Vocal fry probably doesn't harm your career prospects

« previous post | next post »

. . . but not being yourself just might.

There's been a lot of media interest recently in a new study of "vocal fry", sparked in part by an unusually detailed magazine article — Olga Khazan, "Vocal Fry May Hurt Women's Job Prospects", The Atlantic 5/29/2014. Other coverage: Gail Sullivan, "Study: Women with creaky voices — also known as ‘vocal fry’ — deemed less hireable", Washington Post 6/2/2014; "Is vocal fry hurting women's job prospects?", NPR Marketplace 6/5/2014; Maya Rhodan, "3 Speech Habits That Are Worse Than Vocal Fry in Job Interviews", Time Magazine 6/4/2014; and so on.

The original study is  Rindy C. Anderson et al., "Vocal Fry May Undermine the Success of Young Women in the Labor Market", PLOSOne 5/28/2014. Below is a guest post by Christian DiCanio, offering a more skeptical take.

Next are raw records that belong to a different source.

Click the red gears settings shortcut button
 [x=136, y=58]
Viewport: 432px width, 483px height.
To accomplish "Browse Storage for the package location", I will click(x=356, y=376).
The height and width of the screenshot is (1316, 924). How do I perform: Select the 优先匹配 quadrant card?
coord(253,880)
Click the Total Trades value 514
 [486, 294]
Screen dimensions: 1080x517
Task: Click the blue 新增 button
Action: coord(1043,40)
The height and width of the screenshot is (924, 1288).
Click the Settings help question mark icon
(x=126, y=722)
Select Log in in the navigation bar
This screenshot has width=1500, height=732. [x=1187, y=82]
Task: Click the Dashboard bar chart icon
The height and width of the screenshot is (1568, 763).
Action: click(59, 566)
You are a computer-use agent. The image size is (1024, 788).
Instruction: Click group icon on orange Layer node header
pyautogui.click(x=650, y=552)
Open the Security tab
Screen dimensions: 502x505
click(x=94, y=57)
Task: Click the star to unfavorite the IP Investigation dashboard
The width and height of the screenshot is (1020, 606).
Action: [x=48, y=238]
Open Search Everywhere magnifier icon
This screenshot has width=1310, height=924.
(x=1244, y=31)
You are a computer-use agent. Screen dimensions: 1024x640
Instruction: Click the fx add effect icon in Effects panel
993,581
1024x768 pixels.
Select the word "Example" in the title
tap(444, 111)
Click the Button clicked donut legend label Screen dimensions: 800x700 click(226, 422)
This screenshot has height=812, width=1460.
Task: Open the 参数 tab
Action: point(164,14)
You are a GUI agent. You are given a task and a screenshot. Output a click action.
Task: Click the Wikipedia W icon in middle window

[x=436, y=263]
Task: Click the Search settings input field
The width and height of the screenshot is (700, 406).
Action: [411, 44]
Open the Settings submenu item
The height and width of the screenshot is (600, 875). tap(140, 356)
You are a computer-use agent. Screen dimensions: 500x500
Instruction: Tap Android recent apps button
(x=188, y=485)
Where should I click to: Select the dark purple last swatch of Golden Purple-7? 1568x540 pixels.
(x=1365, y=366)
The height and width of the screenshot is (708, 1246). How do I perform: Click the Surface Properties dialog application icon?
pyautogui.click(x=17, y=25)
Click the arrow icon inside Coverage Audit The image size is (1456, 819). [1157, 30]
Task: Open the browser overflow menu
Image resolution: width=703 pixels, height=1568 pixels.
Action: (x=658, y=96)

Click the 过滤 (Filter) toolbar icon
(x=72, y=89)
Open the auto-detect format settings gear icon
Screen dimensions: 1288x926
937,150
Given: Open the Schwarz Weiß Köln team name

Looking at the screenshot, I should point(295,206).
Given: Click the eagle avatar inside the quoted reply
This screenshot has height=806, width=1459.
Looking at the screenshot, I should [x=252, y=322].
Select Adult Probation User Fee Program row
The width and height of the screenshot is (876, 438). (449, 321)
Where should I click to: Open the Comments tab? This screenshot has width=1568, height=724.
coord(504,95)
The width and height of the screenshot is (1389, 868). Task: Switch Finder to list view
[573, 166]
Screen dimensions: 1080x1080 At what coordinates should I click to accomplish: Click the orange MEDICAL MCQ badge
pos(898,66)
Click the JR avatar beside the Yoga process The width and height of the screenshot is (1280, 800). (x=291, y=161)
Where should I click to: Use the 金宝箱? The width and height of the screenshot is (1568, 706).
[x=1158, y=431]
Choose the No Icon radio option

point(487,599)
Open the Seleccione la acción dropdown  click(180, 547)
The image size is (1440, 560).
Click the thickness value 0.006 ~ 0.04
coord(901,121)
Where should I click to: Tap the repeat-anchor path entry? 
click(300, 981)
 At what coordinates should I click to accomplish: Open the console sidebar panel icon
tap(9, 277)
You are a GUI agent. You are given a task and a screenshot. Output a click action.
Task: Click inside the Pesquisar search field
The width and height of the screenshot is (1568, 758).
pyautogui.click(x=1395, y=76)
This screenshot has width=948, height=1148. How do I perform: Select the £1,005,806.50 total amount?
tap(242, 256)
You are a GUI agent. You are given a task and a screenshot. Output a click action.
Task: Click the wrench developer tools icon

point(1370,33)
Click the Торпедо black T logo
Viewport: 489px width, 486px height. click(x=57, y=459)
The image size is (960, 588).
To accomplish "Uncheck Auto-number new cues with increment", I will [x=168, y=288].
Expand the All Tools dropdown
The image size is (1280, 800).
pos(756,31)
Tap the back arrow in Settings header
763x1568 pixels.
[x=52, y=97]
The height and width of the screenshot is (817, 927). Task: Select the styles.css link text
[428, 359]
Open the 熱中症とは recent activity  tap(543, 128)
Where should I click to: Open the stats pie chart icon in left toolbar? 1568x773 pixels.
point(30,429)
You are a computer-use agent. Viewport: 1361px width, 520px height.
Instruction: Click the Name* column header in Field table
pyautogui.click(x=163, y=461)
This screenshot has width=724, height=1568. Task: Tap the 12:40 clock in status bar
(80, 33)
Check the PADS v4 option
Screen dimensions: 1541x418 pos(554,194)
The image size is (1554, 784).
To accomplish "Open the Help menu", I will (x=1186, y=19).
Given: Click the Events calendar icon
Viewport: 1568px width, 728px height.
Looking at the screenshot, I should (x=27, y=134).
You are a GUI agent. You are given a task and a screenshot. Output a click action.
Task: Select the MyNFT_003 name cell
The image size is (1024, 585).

In a recent article in PLOS One, authors Anderson et al. find that vocal fry is harmful to people's career prospects, with women being slightly more at risk than men. At face value, it may seem surprising that such subtle cues can be shown to have a hidden influence on our attitudes towards people; and anything to do with the influence of one's voice on employment prospects is notable in a market where competition for jobs remains fierce.

As a result, this article has gotten considerable attention in the media, with the conclusion that women need to police how they speak for fear of being perceived as untrustworthy by a potential employer. But on closer inspection, it turns out that self-policing might not be needed at all, at least with respect to this feature. The original study contained quite serious flaws in its design which, when considered carefully, prevent us from drawing any conclusions about which specific acoustic characteristics sounded "untrustworthy" to the listeners who participated.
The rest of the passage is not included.